View from derelict castle Helfenstein overlooking the town of Geislingen/Steige

View from derelict castle Helfenstein overlooking the town of Geislingen/Steige

Herrenbachstausee - a water reservoir frozen in 2012

Herrenbachstausee – a water reservoir frozen in 2012

When I got married I moved uphill to the village Wäschenbeuren, which is at an elevation of 442 m. Up here you do get a fair share of snow in winter. It can be pretty frosty, temperatures may plummet below minus 20 Centigrade. We’ve had seasons with such conditions lasting for days and even weeks. In February 2012 we had a period when a rush of bitterly cold arctic air froze everything rock solid for as long as two weeks. There have been considerably longer periods of cold in the not so distant past of the 1990s.

Mountain Hohenstaufen in winter

Mountain Hohenstaufen in winter

Mountain Hohenstaufen in spring

Mountain Hohenstaufen in spring

Spring is a beauty around here with all the fruit trees blossoming covering the slopes in a veil of white and a tint of pink. The soils are fairly rich and we do have lovely hedge rows with blackthorn and lilac and a great variety of shrubs and trees. There is a lot of meadows and in recent years more of them are being used as grazing land, while still many are mown.
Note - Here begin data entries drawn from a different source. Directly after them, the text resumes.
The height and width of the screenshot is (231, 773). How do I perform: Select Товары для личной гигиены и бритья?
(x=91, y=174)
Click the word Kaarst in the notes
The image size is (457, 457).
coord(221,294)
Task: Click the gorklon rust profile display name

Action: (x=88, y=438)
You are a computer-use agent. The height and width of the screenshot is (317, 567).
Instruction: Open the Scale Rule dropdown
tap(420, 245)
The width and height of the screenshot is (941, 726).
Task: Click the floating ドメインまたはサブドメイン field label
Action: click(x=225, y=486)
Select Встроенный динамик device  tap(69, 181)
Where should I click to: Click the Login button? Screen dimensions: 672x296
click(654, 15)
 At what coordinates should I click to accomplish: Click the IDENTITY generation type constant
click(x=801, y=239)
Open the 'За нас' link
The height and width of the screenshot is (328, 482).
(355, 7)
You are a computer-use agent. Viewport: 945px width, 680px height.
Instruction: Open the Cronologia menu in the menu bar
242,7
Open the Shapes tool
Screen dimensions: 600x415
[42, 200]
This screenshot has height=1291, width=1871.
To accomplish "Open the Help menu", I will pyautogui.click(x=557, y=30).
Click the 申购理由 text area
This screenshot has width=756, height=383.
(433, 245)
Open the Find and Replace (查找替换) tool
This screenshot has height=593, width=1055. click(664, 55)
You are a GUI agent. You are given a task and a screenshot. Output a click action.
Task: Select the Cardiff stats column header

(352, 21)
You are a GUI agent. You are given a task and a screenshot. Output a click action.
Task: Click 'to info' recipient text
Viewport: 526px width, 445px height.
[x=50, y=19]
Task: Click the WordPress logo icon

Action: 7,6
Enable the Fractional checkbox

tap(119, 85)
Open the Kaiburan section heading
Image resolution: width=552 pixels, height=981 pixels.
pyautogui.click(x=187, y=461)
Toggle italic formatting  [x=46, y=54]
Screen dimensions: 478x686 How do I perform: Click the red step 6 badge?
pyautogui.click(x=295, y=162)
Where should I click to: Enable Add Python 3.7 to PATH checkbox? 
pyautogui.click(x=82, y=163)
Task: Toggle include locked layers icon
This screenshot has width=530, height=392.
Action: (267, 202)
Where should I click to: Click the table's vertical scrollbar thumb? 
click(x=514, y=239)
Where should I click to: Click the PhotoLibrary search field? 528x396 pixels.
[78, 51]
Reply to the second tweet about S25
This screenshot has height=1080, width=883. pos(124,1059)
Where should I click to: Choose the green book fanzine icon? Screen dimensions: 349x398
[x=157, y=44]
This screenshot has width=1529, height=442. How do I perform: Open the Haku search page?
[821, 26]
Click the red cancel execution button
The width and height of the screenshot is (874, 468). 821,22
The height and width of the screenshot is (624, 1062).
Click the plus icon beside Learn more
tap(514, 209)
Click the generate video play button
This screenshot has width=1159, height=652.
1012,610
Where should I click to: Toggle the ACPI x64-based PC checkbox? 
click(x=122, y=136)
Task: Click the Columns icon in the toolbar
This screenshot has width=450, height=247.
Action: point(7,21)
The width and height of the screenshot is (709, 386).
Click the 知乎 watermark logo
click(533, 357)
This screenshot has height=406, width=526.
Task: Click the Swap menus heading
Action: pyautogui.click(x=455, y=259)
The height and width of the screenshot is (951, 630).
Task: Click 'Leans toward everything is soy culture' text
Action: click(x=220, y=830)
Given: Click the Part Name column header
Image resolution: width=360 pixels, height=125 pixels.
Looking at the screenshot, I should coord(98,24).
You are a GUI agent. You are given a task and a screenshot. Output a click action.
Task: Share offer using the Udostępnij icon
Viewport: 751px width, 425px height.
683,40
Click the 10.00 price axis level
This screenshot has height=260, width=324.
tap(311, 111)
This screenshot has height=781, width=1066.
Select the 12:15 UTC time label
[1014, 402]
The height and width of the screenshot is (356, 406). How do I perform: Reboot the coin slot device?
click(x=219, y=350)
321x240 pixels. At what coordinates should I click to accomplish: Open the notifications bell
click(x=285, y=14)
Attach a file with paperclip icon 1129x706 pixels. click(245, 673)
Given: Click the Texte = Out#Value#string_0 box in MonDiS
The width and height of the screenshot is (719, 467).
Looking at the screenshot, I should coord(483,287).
On the fields cereals are grown and of course corn and rapeseed, the latter colouring large stretches a bright yellow when in bloom.

Fruit trees in spring

Fruit trees in spring

 

Cattle grazing

Cattle grazing

„Schurwald“ is Red Kite country. We have a good number of those impressive birds of prey living here circling the summer skies.

Resident Red Kite

Resident Red Kite

 

Forest in May

Forest in May

 

Basically the forests are classical beech groves with bear’s garlic and lily of the valley in spring, turning shadowy during summer with the canopy keeping the bright sunlight out. The valleys of the small streams can be very quiet and peaceful. There was a severe winter storm on Boxing Day in 1999 called „Lothar“ causing an incredible amount of rolled lumber in a vast area stretching from France right through to the eastern border of Germany. This storm hit „Schurwald“ very badly.  It took the lumbermen years to deal with the damage.

Forest in 2005, six years after the big storm

Forest in 2005, six years after the big storm

With all the hedge rows and woodland autumn is almost even more beautiful than spring. The scenery will change from the dull late summer’s green into all shades of vibrant yellow to deep burgundy. With the weather being favourable this can last for weeks and is a real treat.

Mountains with autumn fog

As I write this a spring storm lashes the streets. Gushes of rain drench any person who felt brave enough to dare to go outside, their dogs having this disgusted look on their faces for their owners having chosen to walk them in such a particularly bad weather. It is one of those cold and wet and bleak and rather unpleasant days of spring that will make your front door rattle with disagreement.